James Wisheart, 60, a senior surgeon and former medical director of the Bristol Royal Infirmary and John Roylance, former chief executive, were struck off the medical register and Janardan Dhasmana, Mr Wisheart's junior colleague, was restricted to operating on adults for three years, after the council's professional conduct committee found they had failed to protect children undergoing surgery for heart defects from unacceptably high risks.

The decision to allow Mr Dhasmana to continue working outraged parents who packed the public gallery to hear Sir Donald Irvine, president of the GMC, deliver the verdicts. One shouted "murderer" and another accused the GMC of "protecting working doctors". Mr Wisheart and Dr Roylance are retired and their pensions will be unaffected by the GMC's decision.

Outside there were scuffles as two parents lunged at Mr Dhasmana.

Mr Dobson told the Commons that the inquiry, to be chaired by Ian Kennedy, professor of medical ethics at University College, London, would "cover all aspects of what went wrong at Bristol". He said he hoped the parents of the children concerned "would gain at least some small consolation from the knowledge that the lessons learnt from what their children had suffered should mean that nothing like it ever happens again".

The GMC's verdict strikes at the heart of the medical establishment.

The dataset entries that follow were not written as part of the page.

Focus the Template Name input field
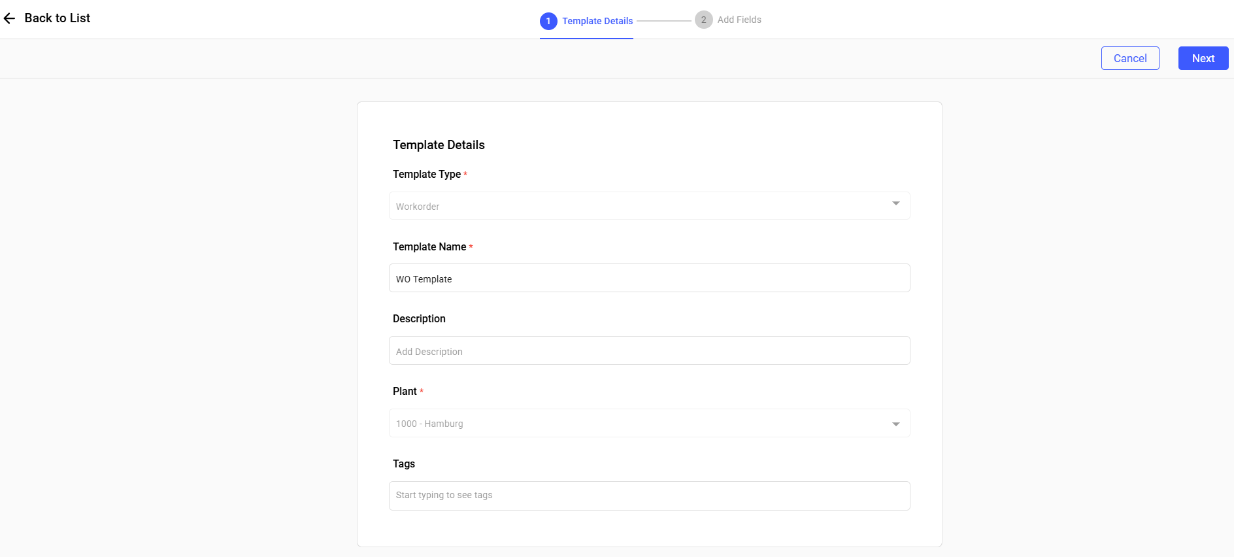 pos(649,279)
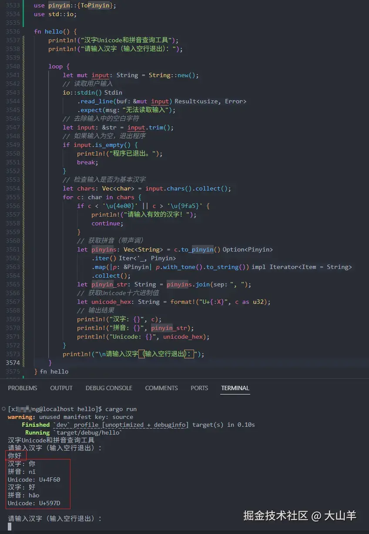This screenshot has height=534, width=369.
Task: Click the terminal cursor on the last line
Action: pyautogui.click(x=10, y=527)
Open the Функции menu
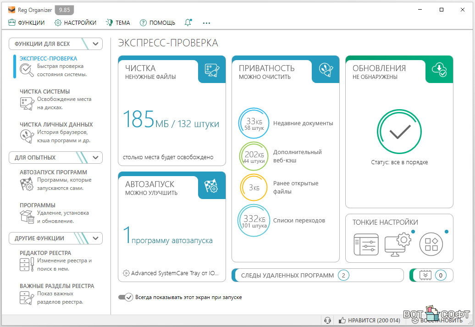Viewport: 475px width, 327px height. 27,22
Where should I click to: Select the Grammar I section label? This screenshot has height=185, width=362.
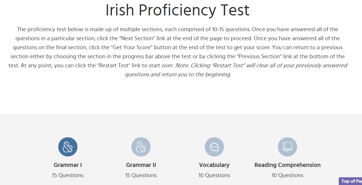pyautogui.click(x=68, y=165)
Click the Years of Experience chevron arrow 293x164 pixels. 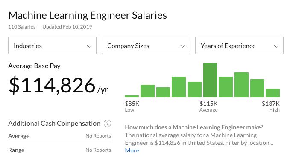pos(276,46)
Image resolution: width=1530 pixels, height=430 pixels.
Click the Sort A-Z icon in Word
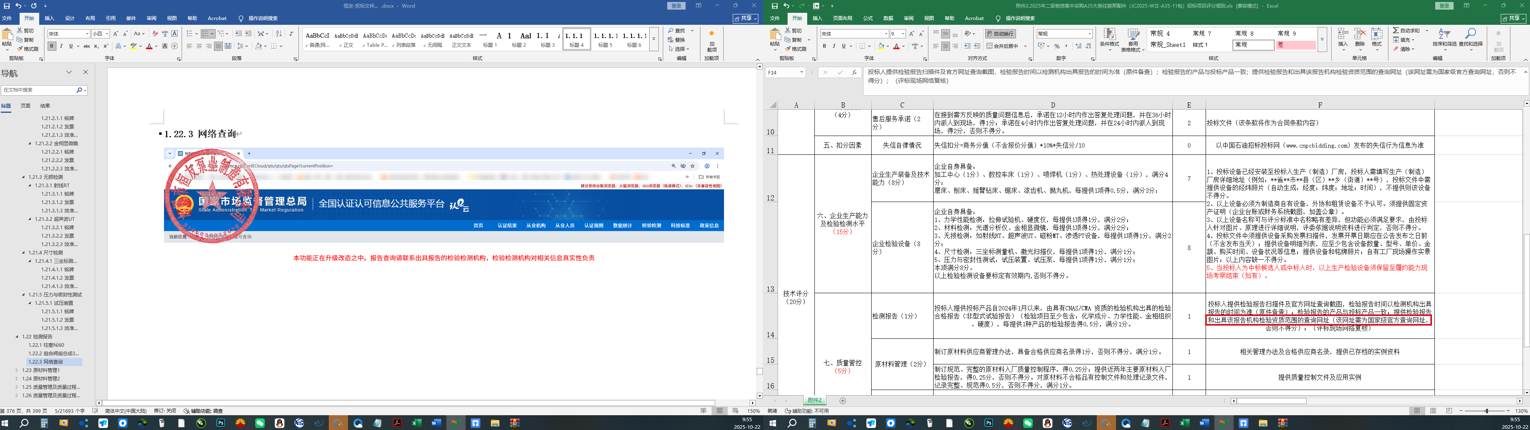tap(279, 34)
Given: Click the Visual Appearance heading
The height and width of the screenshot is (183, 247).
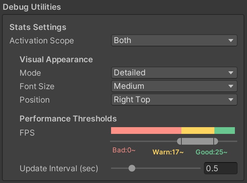Looking at the screenshot, I should point(56,60).
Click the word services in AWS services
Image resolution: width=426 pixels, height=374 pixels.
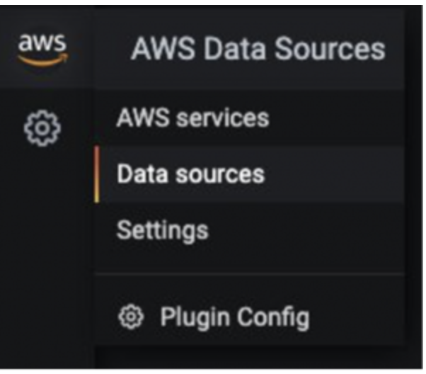222,118
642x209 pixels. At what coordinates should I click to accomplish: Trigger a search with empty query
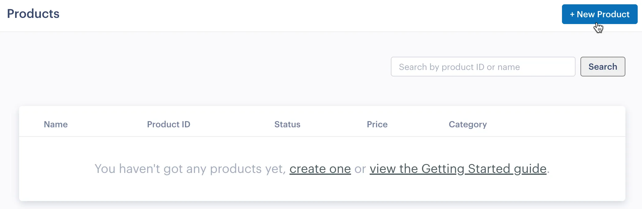[x=602, y=67]
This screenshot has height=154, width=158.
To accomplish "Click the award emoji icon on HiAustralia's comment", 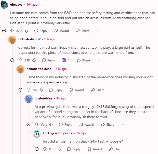I will (x=64, y=60).
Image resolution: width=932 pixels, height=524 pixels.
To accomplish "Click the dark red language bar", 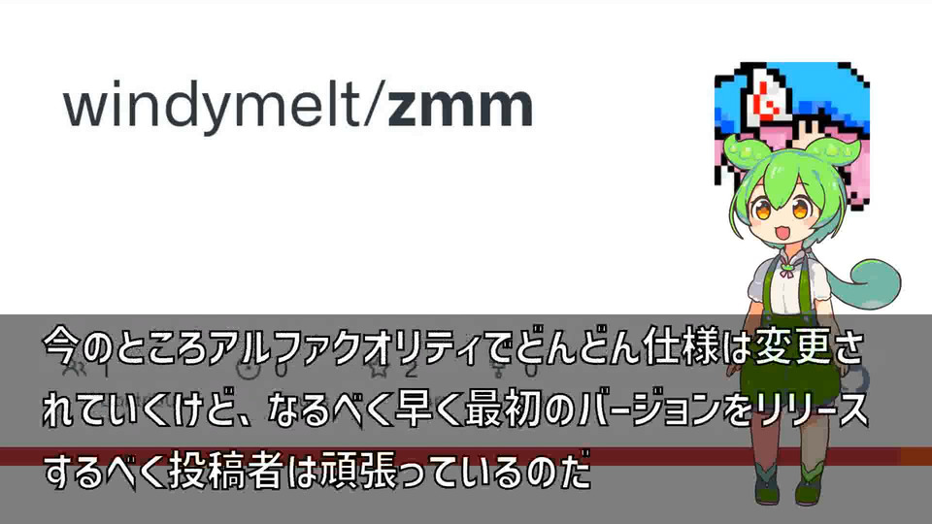I will (449, 456).
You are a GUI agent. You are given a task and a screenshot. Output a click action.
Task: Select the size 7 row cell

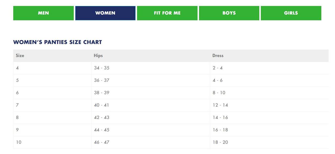coord(52,105)
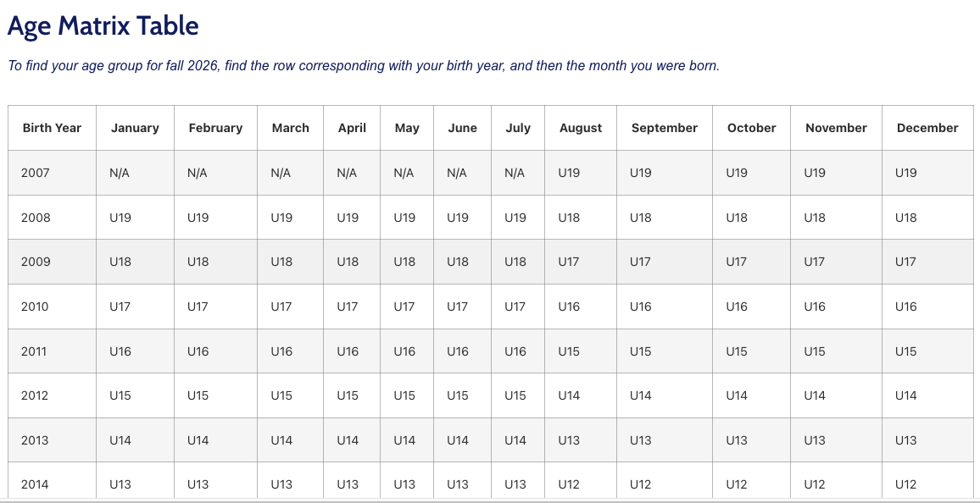Select 2009 row's November U17 cell

(x=814, y=262)
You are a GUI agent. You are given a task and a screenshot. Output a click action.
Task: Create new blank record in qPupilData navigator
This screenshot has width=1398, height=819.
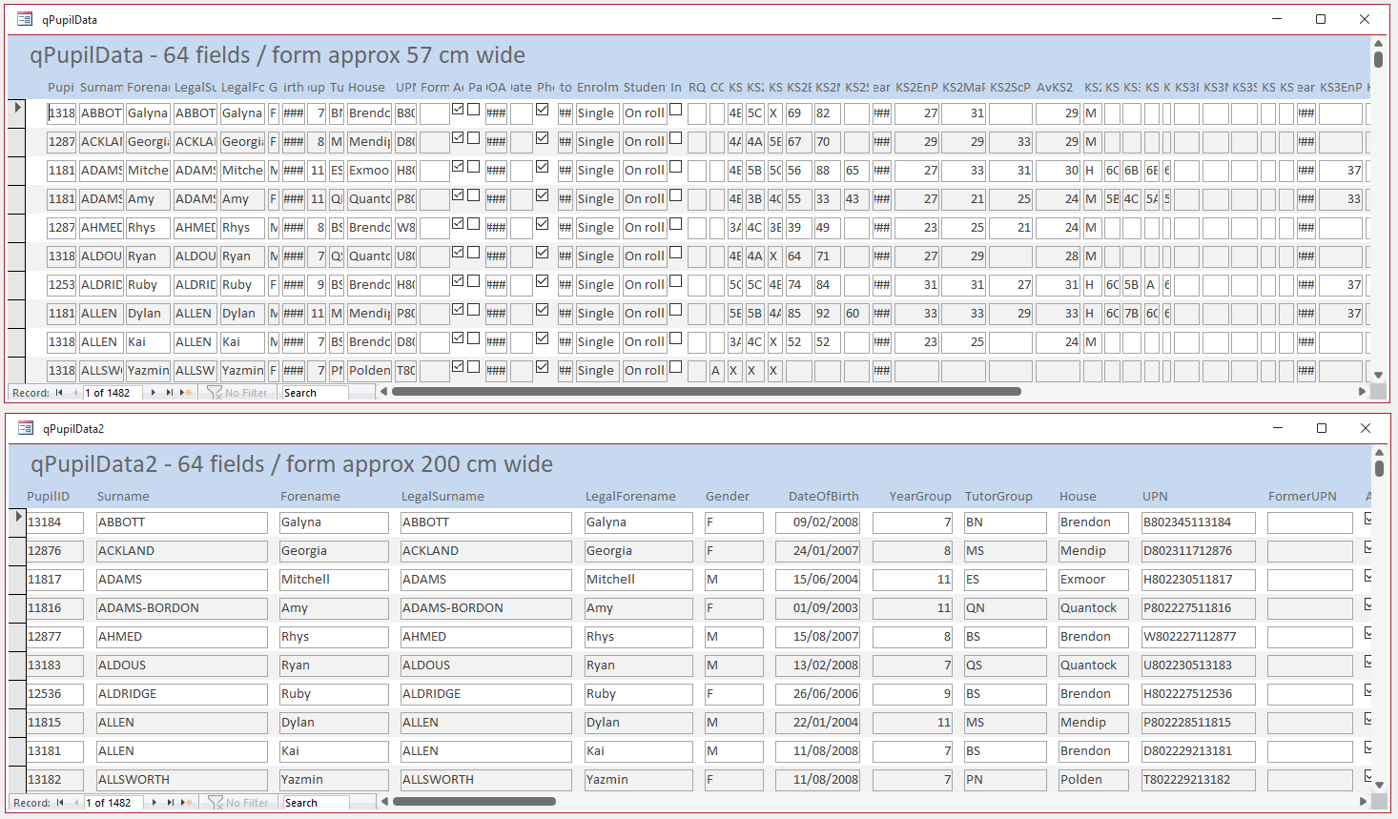(187, 393)
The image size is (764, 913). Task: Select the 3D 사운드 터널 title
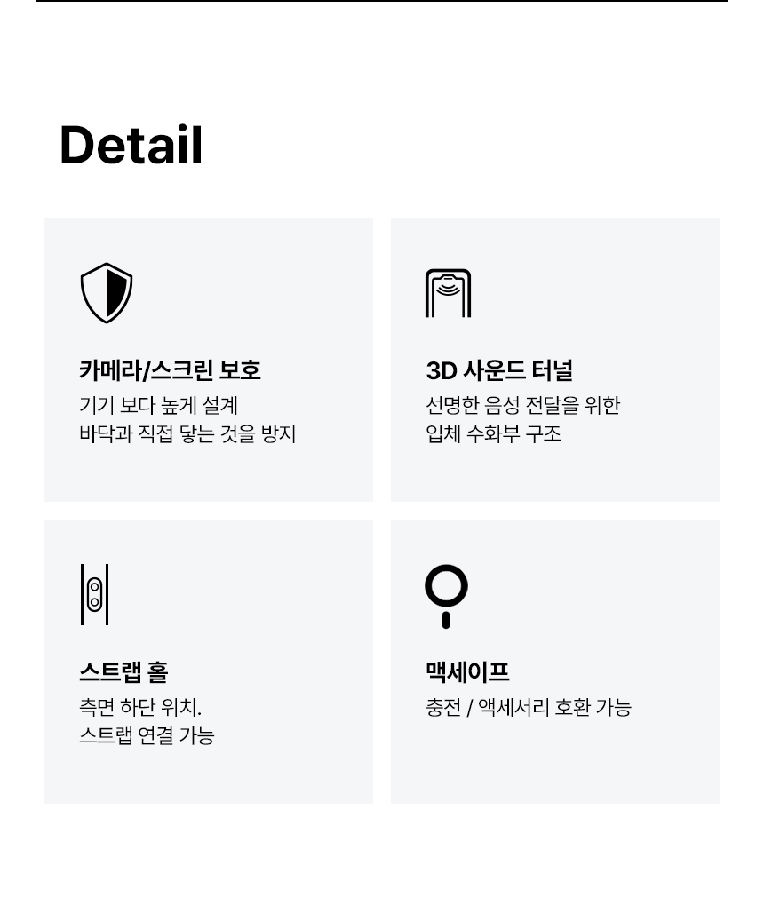(499, 369)
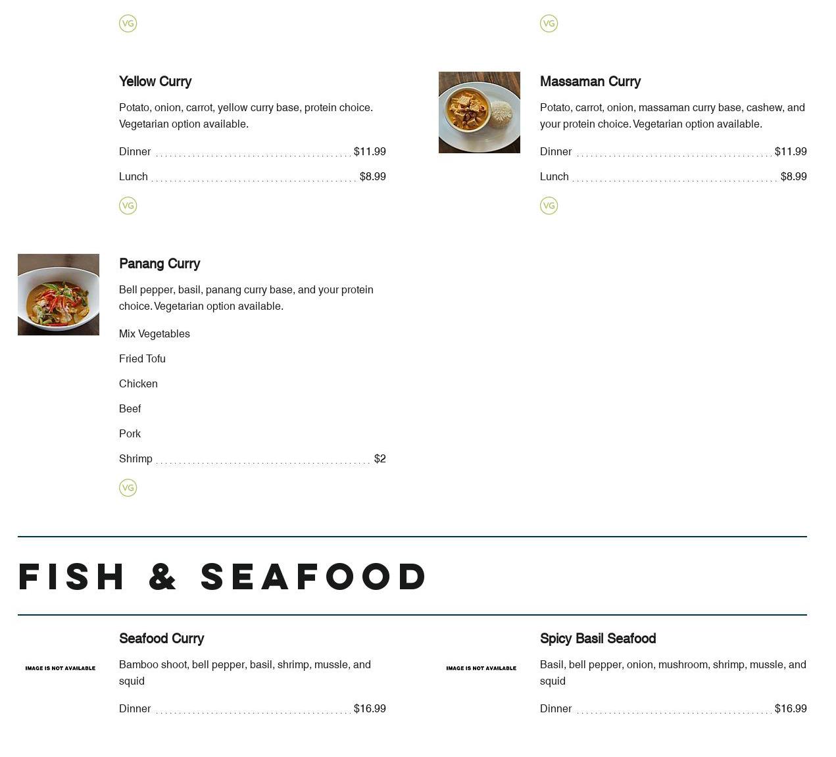This screenshot has height=757, width=836.
Task: Choose the Shrimp option for Panang Curry
Action: click(135, 459)
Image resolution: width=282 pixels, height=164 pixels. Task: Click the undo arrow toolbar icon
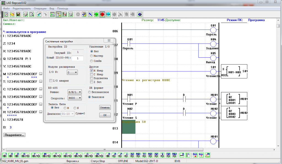pos(39,14)
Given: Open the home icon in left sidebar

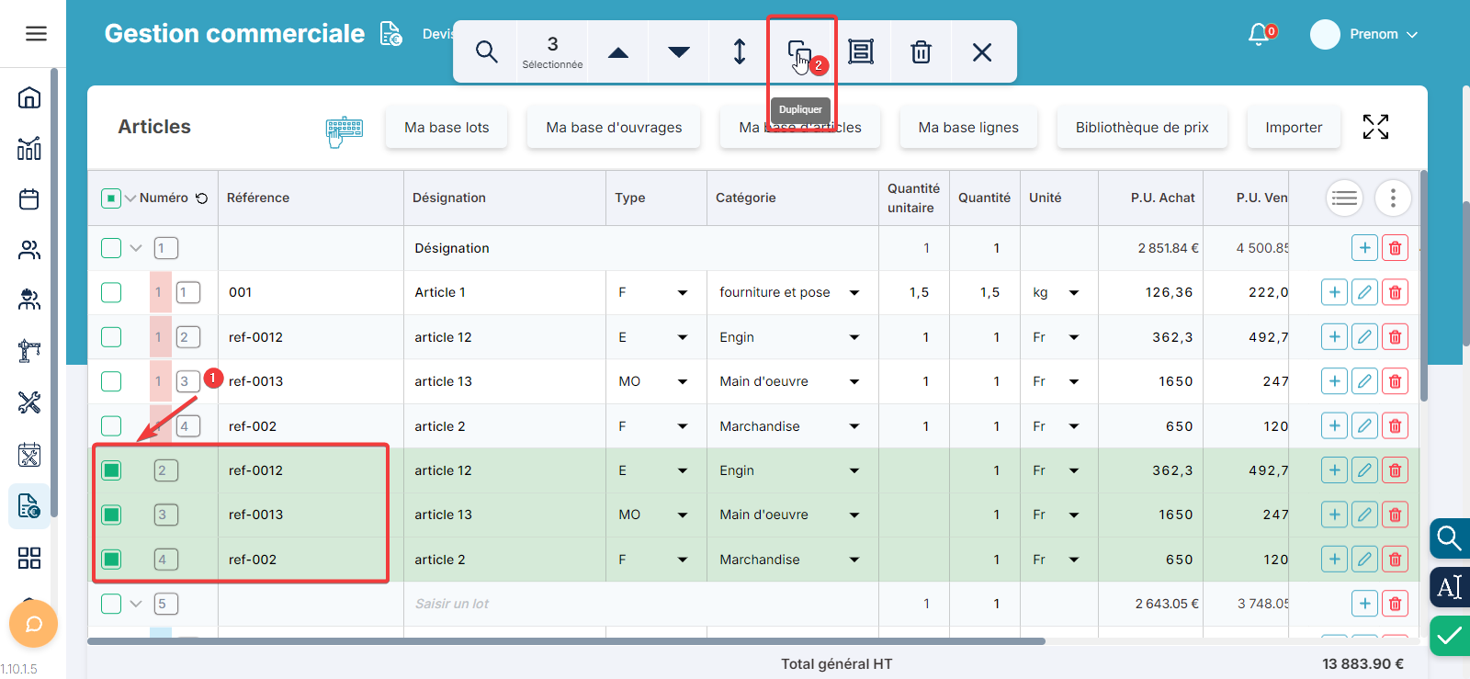Looking at the screenshot, I should [29, 97].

In its judgement, the council said the three doctors were "caring and dedicated" and had given long service to the NHS which had made the need for the inquiry "all the more tragic". In addition to the doctors' individual failings, the council identified "institutional failures at the BRI and beyond" and listed more than a dozen issues that needed addressing, including the need for training, the monitoring of performance and how doctors should explain risks.

The case, which has lasted eight months and cost the council pounds 2.2m, has sent a collective shudder through government and medical organisations which have belatedly recognised that there are no clear standards against which the performance of doctors can be judged.

Ministers announced last week that hospitals will be required to publish death rates and all doctors will be required to submit details of their performance for checks.